Developing the resilience of young people
Executive Head Teacher at Stepping Stones School
Melissa is a single mother of two children, who inspire her each day. She was brought up through the UK Care system and was privileged during her childhood to meet many different people from different backgrounds. She studied PE teaching at university and then went on to work within the special needs sector. With her background and having the learning impairment of Dyslexia she thinks that she had a naturally empathy with learners that had barriers to learning, and so her journey began to help children with disabilities. Now she is the Head Teacher at the Stepping Stones School, a very outstanding institution that develops the resilience of young people with mild disabilities and hidden disabilities such as terminal illness, learning disabilities, mild ‘Aspergers’ and high anxiety.
Working with disadvantaged and disabled children is a challenge. Can you describe your experience as a head teacher there?
A quote I have in my office is, “the kids that need the most love will ask for it in the most unloving ways.’ This is a true reflection of the young people I work with. They inspire me each day to evoke the staff under my watch to role model and guide each of the students to reach their true potential. Stepping Stones is a school full of young people that the mainstream couldn’t help or guide. I have the pleasure in seeing them flourish and transition into young people that society understands and can see the potential in. My job is to make sure that potential is uncovered and a light is shone on it.
The kids that need the most love will ask for it in the most unloving ways
Can you share a positive story with us that will inspire parents who have children with similar problems?

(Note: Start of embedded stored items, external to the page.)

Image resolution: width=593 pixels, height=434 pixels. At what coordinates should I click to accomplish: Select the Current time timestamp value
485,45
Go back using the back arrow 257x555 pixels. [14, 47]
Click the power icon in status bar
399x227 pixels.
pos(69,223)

You have to ask yourself this question – What happens if the basic expectation of having a child is taken from you in the earliest days? For whatever reason, be it nature, error or simply bad luck this is what happens to the families at Stepping Stones. You are simply thrown into a different world in which you are bombarded by a language that tries to explain what is wrong and what that means.

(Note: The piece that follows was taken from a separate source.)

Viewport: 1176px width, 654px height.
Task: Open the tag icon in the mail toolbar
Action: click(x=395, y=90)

For us that happened when our son was six months old and we spent the next five years trying to understand why – a question to which we still don’t have an answer. What we did know quite quickly is that our life was different to those around us. Less time was spent at toddler groups and more at the hospital or in therapy. Our own reality was that we found ourselves daily growing away from the family life of our friends with young children. After all it is all too easy to look at the negatives and get depressed when you are told that your son would never walk, has a learning disability and at one stage may not even live the year out.
This was and is still is quite a lonely place to be most of the time. Many people ask us how we cope and keep smiling. My answer is often – ‘I don’t know’ – or ‘Because we have no choice’ – or ‘What else would we do?’

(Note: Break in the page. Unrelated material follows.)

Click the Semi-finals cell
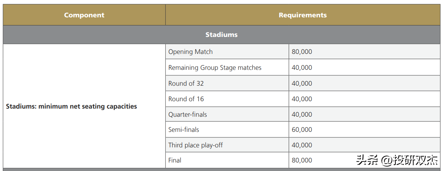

More than anything we have been taught it was a case of learning, to look at what we had in our child and not what was lacking. We learnt to see him for who he was and today many would use the same words to describe him as they did then. Our son is happy, he accepts who he is, he tries things and he works hard at what he enjoys. We did play in the autumn leaves and we did carry him down onto the beach to build sandcastles but there is so much more. If we hadn’t begun to look at the positives we would never have seen him play wheelchair hockey at the Italian national finals, win gold in wheelchair slalom at the UK national athletics finals or more recently take to the skies to fly a plane. He is only 18 and his and our lives are not what we hoped for and they never will be – but I still stand here today as a proud parent.
How have you tailored the curriculum to make the school easier for these children?
Our students access a curriculum that is informed by a transdisciplinary team to bring their potential to the surface. It is not controlled by the barriers to learning but purely by the different pathways we must weave through a harsh curriculum that schools have to follow. Creative Arts is extremely vital and is at the heart of what we do from Drama, Music and Art to creative writing skills that you cannot believe.
How do you collaborate with parents and how do they get involved in your projects?
Parents are at the heart of what we do regarding the journey we take our students on and the families and siblings must also come along. This includes everything from volunteering at the Cookie Bar through to a very proactive Parent-Teacher Association. Parents bring in new ideas and new ways of thinking, run workshops for other parents and our school for Parents (F.R. E. E. which stands for Family , Resilience , Enablement and Education ). It drives forward how we all look and reflect on the journey to adult hood these young people travel.
What is your New Year resolution?
To ensure I am a good role model to my family, to eat healthily and to take a little exercise every day.